Mitch Joachim, the co-founder of Terreform ONE, has a rather novel suggestion for how this could be done. Basically, he wants to submerge old Navy ships in the New York Harbor, creating a “riparian buffer zone” that could better handle large volumes of water. This is just one of many projects his company is involved in, which include improving transportation links in Red Hook and Governor’s Island, and ecologically engineering Brooklyn’s Navy Yard.
According to Joachim, their firm hit on the idea of using ship hulls to create a walkway that rises up from the harbor floor. In addition to providing protection for New Yorkers, he claims it would be cosmetically pleasing as well:
We thought one way to make gabions really quick is to take hulls from ghost fleets, cut them into sections, and then puzzle-fit the geometry together. It allows over time the transformation of that landscape. Over years of sediment building up, you would have environments that privilege humans at certain points of the day. But then as tide changes occur, you would have aqueous environments that privilege other life besides humans.
Basically, the walkway would help keep rising tides back in the near future, and would serve as a natural habitat once the tides rise and move in to claim them. By cutting the hulls into clam-like shapes, the organization says that New York could restore a diversified structure to its waterfront, slowing the water before it makes land.

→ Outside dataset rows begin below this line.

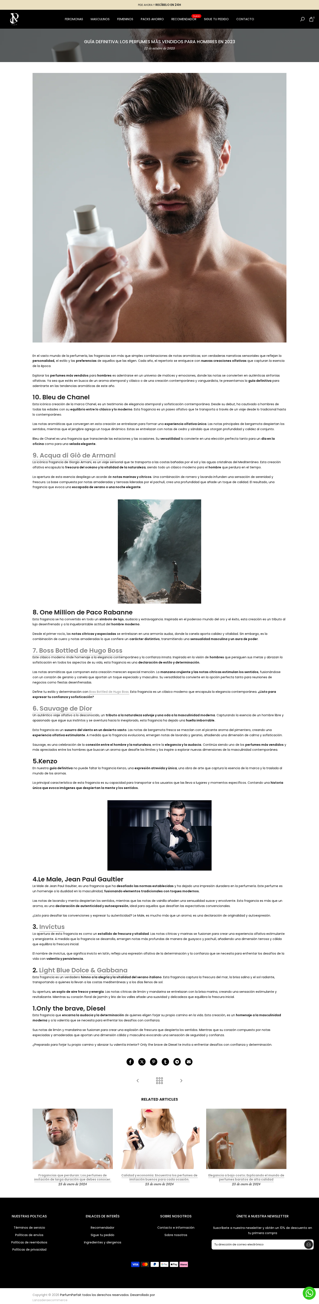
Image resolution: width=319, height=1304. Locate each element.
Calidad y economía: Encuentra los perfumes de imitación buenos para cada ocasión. (159, 1177)
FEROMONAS (74, 19)
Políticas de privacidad (29, 1250)
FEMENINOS (125, 19)
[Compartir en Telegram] (177, 1061)
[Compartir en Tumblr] (165, 1061)
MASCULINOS (100, 19)
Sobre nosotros (175, 1235)
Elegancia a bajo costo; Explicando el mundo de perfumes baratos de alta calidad (246, 1177)
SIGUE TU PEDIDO (216, 19)
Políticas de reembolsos (29, 1242)
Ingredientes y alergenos (102, 1242)
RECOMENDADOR (185, 18)
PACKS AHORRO (152, 19)
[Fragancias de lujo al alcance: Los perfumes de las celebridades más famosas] (181, 1081)
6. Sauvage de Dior (62, 708)
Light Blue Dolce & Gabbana (83, 970)
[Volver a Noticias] (159, 1081)
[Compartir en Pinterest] (153, 1061)
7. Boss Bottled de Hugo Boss (77, 650)
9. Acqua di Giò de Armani (74, 455)
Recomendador (102, 1228)
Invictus (52, 926)
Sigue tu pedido (102, 1235)
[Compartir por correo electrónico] (188, 1061)
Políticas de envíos (29, 1235)
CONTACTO (245, 19)
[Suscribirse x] (308, 1244)
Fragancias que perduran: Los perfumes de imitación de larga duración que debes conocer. (72, 1177)
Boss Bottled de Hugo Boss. (109, 692)
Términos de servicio (29, 1228)
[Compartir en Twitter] (142, 1061)
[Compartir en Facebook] (130, 1061)
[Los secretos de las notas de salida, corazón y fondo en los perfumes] (138, 1081)
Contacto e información (175, 1228)
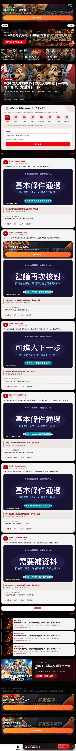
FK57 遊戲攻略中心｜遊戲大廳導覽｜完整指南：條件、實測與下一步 (36, 85)
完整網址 (8, 131)
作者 (9, 688)
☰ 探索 (5, 25)
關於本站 (4, 688)
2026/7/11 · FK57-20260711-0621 (18, 539)
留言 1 (16, 457)
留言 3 (16, 315)
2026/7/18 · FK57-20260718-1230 (18, 163)
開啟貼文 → (29, 224)
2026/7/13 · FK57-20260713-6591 (18, 468)
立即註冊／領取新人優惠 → (46, 676)
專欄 (19, 688)
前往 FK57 (63, 746)
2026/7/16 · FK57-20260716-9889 (18, 234)
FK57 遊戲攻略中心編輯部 (11, 99)
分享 (21, 224)
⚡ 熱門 (71, 25)
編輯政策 (14, 688)
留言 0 (16, 224)
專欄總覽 (72, 614)
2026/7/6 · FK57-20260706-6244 (18, 326)
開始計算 (38, 144)
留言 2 (16, 386)
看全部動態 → (38, 608)
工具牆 (24, 688)
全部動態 (72, 153)
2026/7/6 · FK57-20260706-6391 (18, 397)
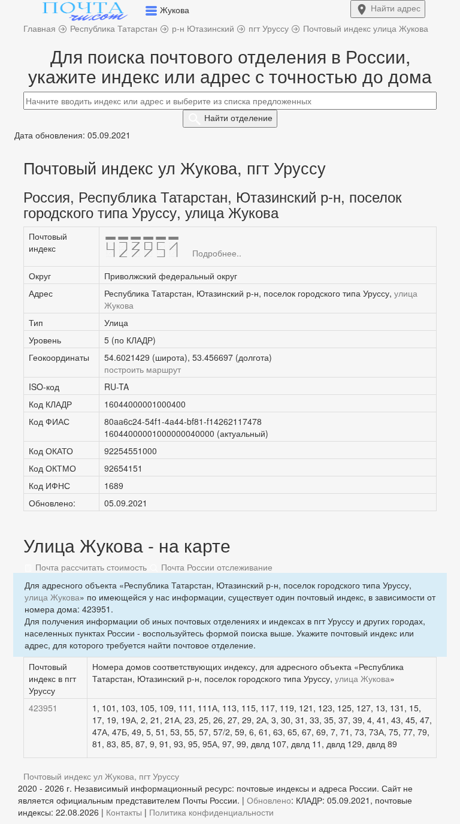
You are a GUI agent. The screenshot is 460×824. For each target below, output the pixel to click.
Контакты (124, 812)
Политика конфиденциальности (211, 812)
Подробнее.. (216, 253)
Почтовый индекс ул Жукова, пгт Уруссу (101, 776)
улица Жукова (52, 597)
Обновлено (269, 800)
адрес (395, 8)
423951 (43, 708)
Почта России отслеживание (216, 567)
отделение (238, 117)
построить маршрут (142, 369)
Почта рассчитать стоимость (90, 567)
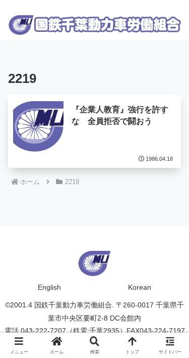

Joachim points out that dumping junk into New York waterways has a long history, much of it constructive in nature. Parts of Manhattan, like Battery Park City, were built on land created artificially from construction waste. And sinking ships is already one means of disposal, for the sake of creating artificial reefs. The only other method is what is known as “ship breaking”, which is far worse.
This methods of retiring ships involves cutting ships up for scrap and then recycling the usable steel parts. This practice is both environmentally unsound and can lead to toxic chemicals leeching into the ocean, which is why the majority of ship breaking operations occur in developing countries, such as Bangladesh, India, China, Pakistan and Turkey.
So in addition to offering protection to coastal cities that are currently ill-prepared for the worst effects of Climate Change, reusing ships to augment the world’s harbor fronts could also help reduce the environmental stress we place on other coastlines. It’s like repurposing one problem to deal with two more. Quite clever, when you think about it!